17/10/2020

Festa del cinema di Roma: chi conosce la vera storia del giovane David Bowie?

Elena Goretti
A cura di Elena Goretti
Pubblicato il 17/10/2020 Aggiornato il 17/10/2020

Ieri alla Festa di Roma, tra premi e anteprime, è andato in scena Stardust, il film che racconta i primi anni del Duca Bianco tra dubbi, fallimenti e lo spettro della malattia mentale

Festa del cinema di Roma - David Bowie

Mentre i numeri dei contagi continuano lentamente a salire facendo temere nuove misure di contenimento, la Festa del Cinema di Roma “resiste, resiste, resiste” e riapre i battenti per la sua quindicesima edizione.

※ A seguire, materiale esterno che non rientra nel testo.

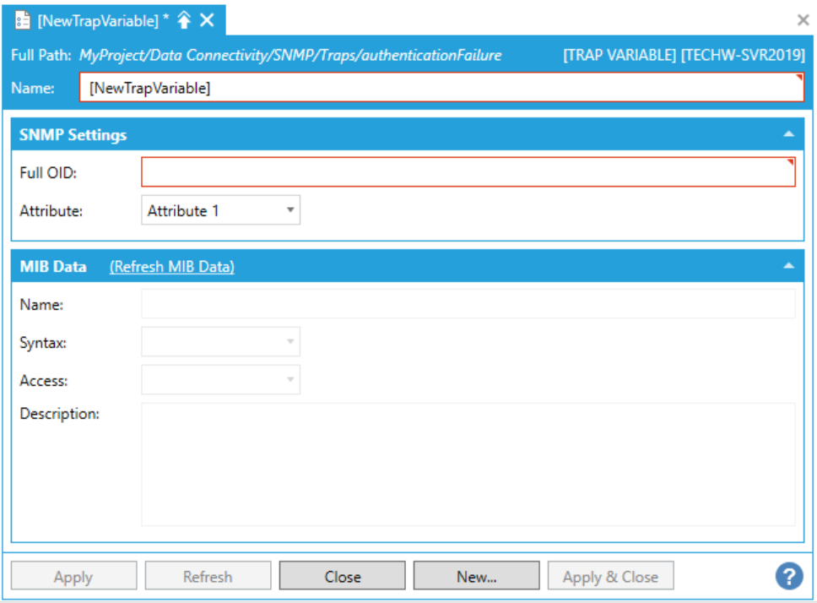Screen dimensions: 817x603
Task: Click the Refresh button in bottom bar
Action: coord(208,577)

Le precauzioni, però, sono massime: posti contingentati, red carpet senza pubblico, distanziamenti estremi, proiezioni multiple e mascherine obbligatorie per evitare contagi ma nel contempo far respirare di nuovo il cinema.

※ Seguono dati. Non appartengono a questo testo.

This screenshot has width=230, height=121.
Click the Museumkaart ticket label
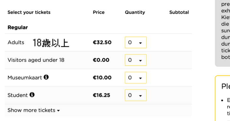[x=25, y=78]
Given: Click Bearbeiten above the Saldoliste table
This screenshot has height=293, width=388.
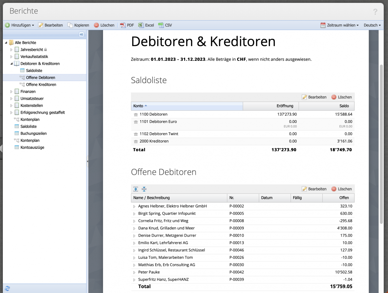Looking at the screenshot, I should (x=314, y=97).
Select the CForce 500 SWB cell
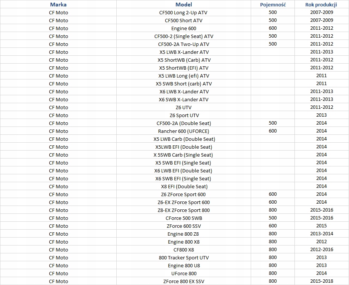Viewport: 349px width, 285px height. point(183,218)
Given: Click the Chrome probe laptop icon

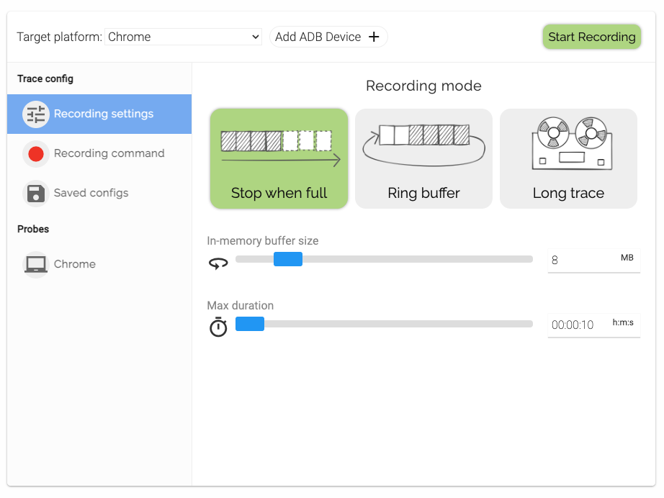Looking at the screenshot, I should [x=35, y=265].
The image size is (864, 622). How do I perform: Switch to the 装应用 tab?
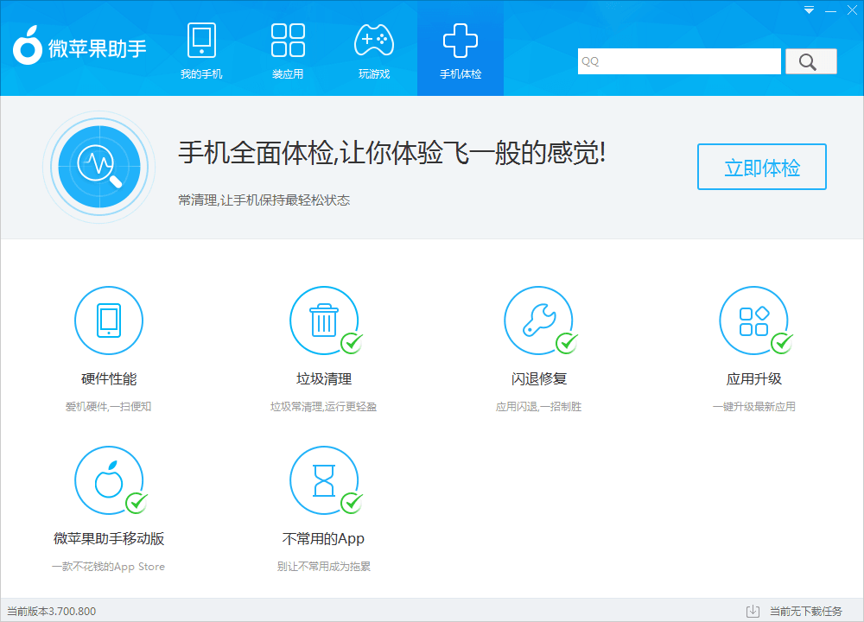(x=288, y=48)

Dopo l’apertura di giovedì dedicata quasi interamente al film di animazione Soul (in arrivo a dicembre su Disney+) e alla premiazione del suo creatore Pete Docter, ieri è stata la giornata di due grandi protagonisti: il regista premio Oscar Steve McQueen arrivato dagli States per presentare la sua nuova serie di mini-film Small Axe (e ritirare il premio alla carriera), e David Bowie.

Un racconto intimista

Il grande artista, scomparso ormai quasi 5 anni fa, è infatti il soggetto del film Stardust di Gabriel Range, presentato in anteprima alla presenza del regista, del protagonista Johnny Flynn e del produttore Fabien Westerhoff. Lontano anni luce dai recenti biopic sgargianti dedicati agli altri “miti” del rock-pop come Bohemian Rapsody sui Queen o Rocketman sulla vita di Elton John, questo film è un racconto quasi intimista del Bowie nel 1971, mentre cerca di promuovere il suo terzo album (The Man Who Sold The World) in un’improbabile tournée per gli Stati Uniti, tra dubbi, errori e paure. Una su tutte: quella di aver ereditato la schizofrenia presente nel ramo materno della famiglia e diagnosticata anche al fratellastro Terry a cui era legato da un profondo affetto.

Prima di Ziggy Stardust

Non c’è traccia dunque dei tacchi alti, dei trucchi sgargianti e delle tutine in lurex che poi saranno di Ziggy Stardust, il personaggio che Bowie iniziò a interpretare sul palcoscenico appena un anno dopo, nel 1972. Piuttosto, c’è tutto il processo psicologico che ha portato a quella trasformazione, un po’ come nella tradizione dei più recenti film sui supereroi (come Batman, Spiderman o persino Joker), che raccontano la profonda umanità dei personaggi prima della completa rivelazione dei loro poteri e dei loro costumi. Stardust allora è proprio questo: la storia della fragilità e degli squilibri del giovane David che hanno portato alla nascita del super-Hero Ziggy, l’origine di quella saetta sull’occhio destro che tanti artisti gli hanno copiato e che tutti noi, almeno una volta, ci siamo disegnati sul viso (o provati con un filtro sul cellulare).